On November 24, 2015, in United States ex rel. Purcell v. MWI Corp., No. 14-5210, slip op. (D.C. Cir. Nov. 24, 2015), the District of Columbia Circuit Court of Appeals ruled that federal False Claims Act (“FCA”) liability cannot attach to a defendant’s objectively reasonable interpretation of an ambiguous regulatory provision. While outside of the health care arena, this decision has implications for all industries exposed to liability under the FCA.
In Purcell, the government alleged that false claims had been submitted as a result of certifications made by defendant MWI Corporation to the Export-Import Bank in order to secure loan financing connected with MWI’s sale of water pumps to the government of Nigeria.
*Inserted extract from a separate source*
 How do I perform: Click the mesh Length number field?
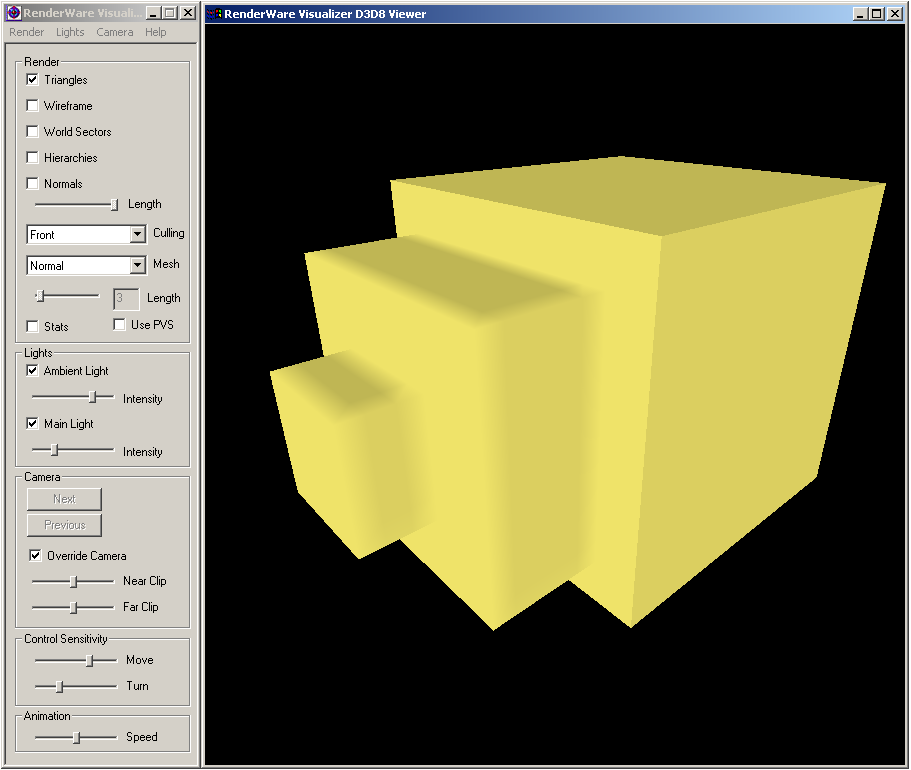click(126, 298)
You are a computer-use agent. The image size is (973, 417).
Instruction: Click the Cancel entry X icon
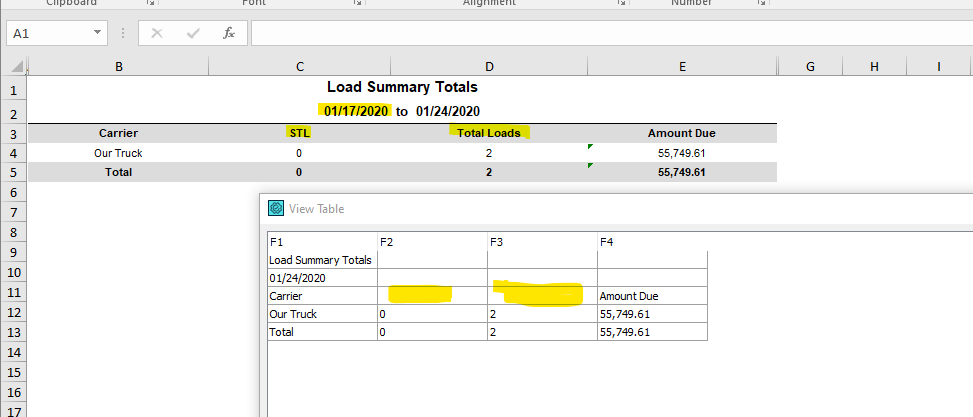[x=157, y=33]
As part of the loan process, the Export-Import Bank required MWI to certify that it had paid only “regular commissions” to the sales agent in connection with the transactions. Purcell alleged that non-regular commissions had been paid and that the commissions were, in fact, so great that MWI should have disclosed them as payments other than “regular commissions.”
MWI defended that the commissions it paid were at the same level it had previously paid to the agent—hence they were “regular”—and that the term was not otherwise elsewhere defined. The case was brought alleging the knowing submission of false claims for payment and the making of false statements to obtain payment of false or fraudulent claims in violation of 31 U.S.C. § 3729(a)(1) and (a)(2).
Ultimately, a jury awarded damages after finding that MWI’s certifications that it had paid only “regular commissions” were fraudulent. However, because the damages had been offset by other payments that had been made by MWI to the government, the District Court determined that there were no actual damages to be awarded. Nevertheless, because the jury found that false claims had been submitted, the Court imposed civil penalties at the then maximum amount ($10,000 per claim) for each of the alleged 58 false claims.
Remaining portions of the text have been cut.